By law, the state's 14-member P & T committee meets at least once every three months and can adopt PDLs in the Medicaid, State-Administered General Assistance (SAGA) medical assistance, and Connecticut Pharmaceutical Assistance Contract to the Elderly and Disabled (ConnPACE) programs. To the extent possible, DSS must review all drugs on the PDL at least once a year and can recommend additions or deletions to it. Mental health-related and antiretroviral classes of drugs may not be included on the PDL (CGS 17b-274d).

The state PDL has helped the state realize significant savings in its pharmacy programs, including Medicaid.

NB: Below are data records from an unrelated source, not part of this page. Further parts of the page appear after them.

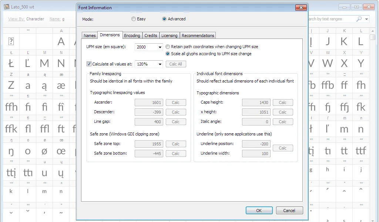This screenshot has width=379, height=222.
Task: Open the Licensing tab
Action: coord(169,36)
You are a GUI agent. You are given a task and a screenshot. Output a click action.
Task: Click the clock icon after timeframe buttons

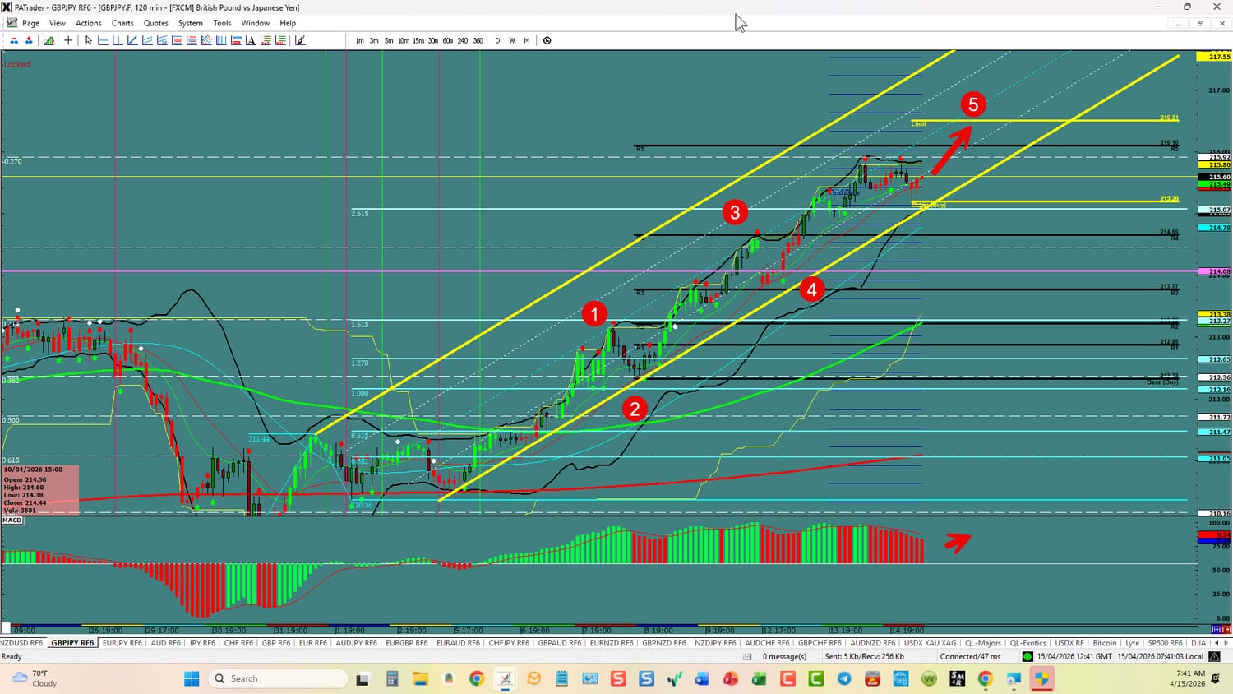tap(547, 40)
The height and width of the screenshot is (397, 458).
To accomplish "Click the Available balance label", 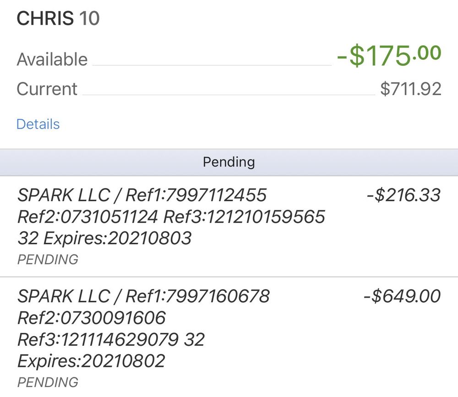I will [52, 59].
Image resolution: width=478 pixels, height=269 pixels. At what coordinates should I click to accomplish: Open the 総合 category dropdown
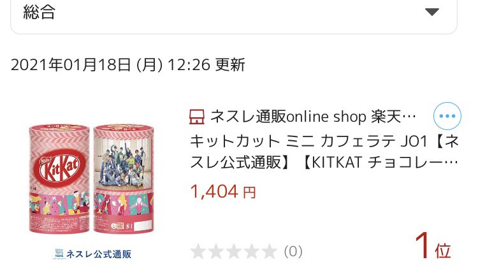234,14
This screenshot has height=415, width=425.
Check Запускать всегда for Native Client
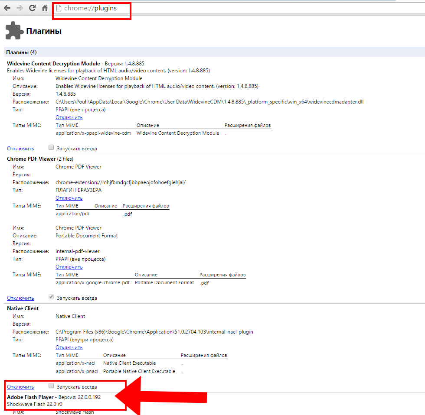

A FY 2007 DSS report estimated annual savings of nearly $30 million from the 36 classes of drugs on the PDL. (This amount was cut in half to reflect the transfer of clients into Medicare Part D, since the state no longer pays the drug costs for people dually eligible for Medicare and Medicaid.)

It is difficult to say whether Connecticut would benefit from joining a pool. DSS' Medicaid director, David Parrella, suggested that some might not find it “palatable” to have another state decide which drugs would be covered. He suggests that a better way to save money would be to place mental health drugs on the existing PDL.

Yet Vermont's experience with the SSDC suggests that states would retain their autonomy by maintaining their own PDLs. (For a fee, the SSDC will do a comparative analysis for any state considering joining the pool.) Moreover, Connecticut recently (February 2008) carved pharmacy benefits out of the HUSKY program, thereby adding 300,000 or more lives for whom DSS is now directly responsible for providing pharmacy benefits.